Exercise A:
Reproduce, word for word, the part of the statement on the 2007 Russian Duma elections from "Broadcast media, particularly" up to and including "and the issues.".
Exercise B:
Resume the observers' statement on the 2007 Russian Duma elections from the point where it stops.

Russian Duma elections ‘not held on a level playing field’, say parliamentary observers
Moscow, 3 December 2007 – The State Duma elections in the Russian Federation on 2 December 2007 were not fair and failed to meet many OSCE and Council of Europe commitments and standards for democratic elections, according to an observation mission of parliamentarians from these two bodies.
The observation, bringing together over 70 parliamentarians from 28 countries, was a joint effort of delegations from the Parliamentary Assembly of the Council of Europe (PACE), led by Luc van den Brande, and the Parliamentary Assembly of the Organization for Security and Co-operation in Europe (OSCE PA), led by Göran Lennmarker. The Nordic Council also joins these two bodies in this statement. A broader participation of international observers would have been preferable and could have contributed to greater transparency.
In general, the elections were well organised and observers noticed significant technical improvements. However, they took place in an atmosphere which seriously limited political competition and with frequent abuse of administrative resources, media coverage strongly in favour of the ruling party, and an election code whose cumulative effect hindered political pluralism. There was not a level political playing field in Russia in 2007.
In particular, the following major areas raised concern:
• The merging of the state and a political party is an abuse of power and a clear violation of international commitments and standards.
• The media showed strong bias in favour of President Putin and the ruling United Russia party.
• The new election code makes it extremely difficult for new and smaller parties to develop and compete effectively.
• There were widespread reports of harassment of opposition parties.
The Copenhagen Commitments (5.4), agreed by all OSCE participating states, specifically state that there should be “a clear separation between the State and political parties; in particular, political parties will not be merged with the State”. The Council of Europe’s Code of Good Practice in Electoral Matters (I.2.3) lays down that state authorities must have “a neutral attitude” to the election campaign, media coverage and party and campaign funding.
The extensive use of administrative resources – such as state infrastructure and personnel on the public payroll – on behalf of United Russia is a clear violation of these commitments and standards. Most appointed governors are included on United Russia lists, which is misleading to voters as these senior officials are unlikely to abandon high public office to take up seats in the Duma. The active role of the head of state on behalf of United Russia, in spite of not being a member of that party, turned a parliamentary election into a referendum on the President.
Broadcast media, particularly television, is under almost total state control. President Putin and United Russia dominated the airwaves during the election campaign with overwhelmingly positive coverage. According to monitoring reports, the state-funded media failed in their public mandate to offer balanced and objective coverage and this made it very difficult for the voters to get an accurate and unbiased picture of the political parties and the issues.

Data shown:

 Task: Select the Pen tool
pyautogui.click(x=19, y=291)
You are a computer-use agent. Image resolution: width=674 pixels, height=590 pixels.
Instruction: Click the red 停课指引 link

Task result A:
Broadcast media, particularly television, is under almost total state control. President Putin and United Russia dominated the airwaves during the election campaign with overwhelmingly positive coverage. According to monitoring reports, the state-funded media failed in their public mandate to offer balanced and objective coverage and this made it very difficult for the voters to get an accurate and unbiased picture of the political parties and the issues.

Task result B:
The print media have been more dynamic and there have been examples of balanced coverage in several newspapers. However, the print media, in particular the more independent papers, do not reach a wide audience.
The new election law creates a pure proportional list system in which only established political parties can seek election, eliminating the possibility for local and independent candidates to run for office.
The total effect of the new election code makes it extremely difficult for new and small parties to develop and compete effectively. The registration procedure is complicated and requires either a substantial fee or a high number of signatures. The code also contains significant financial disincentives for smaller parties to participate in the campaign. The seven percent threshold and the ban on parties forming electoral blocs discourage the development of new political parties and more pluralistic parliamentary representation.
The pre-election campaign was marked by the authorities’ clampdowns on opposition rallies and demonstrations. Voters were denied an open campaign, as United Russia chose not to participate in political debates, making it more difficult for voters to directly compare the platforms of the various political parties.
There were persistent reports of harassment of opposition candidates, detentions, confiscation of election material, threats against voters and allegations of the potential misuse of absentee certificates. NGOs have faced restrictions on their work, and some also reported they were not allowed to observe the voting at polling stations on election day.
On election day, polling stations seemed well-run, although they were at times crowded. The voting took place in a mostly calm and friendly atmosphere. Election officials were generally welcoming, although the observers experienced some over-zealous policemen. Domestic observers representing various political parties were present in many polling stations.
Observers noticed that people who were not registered and without absentee certificates were allowed to vote. Voting arrangements, such as the use of electronic boxes and voting booths that did not provide adequate privacy, failed to protect the secrecy of the vote. The seals on some ballot-boxes were inadequate. Some international observers faced obstructions to their work – including, in isolated cases, refusal of access.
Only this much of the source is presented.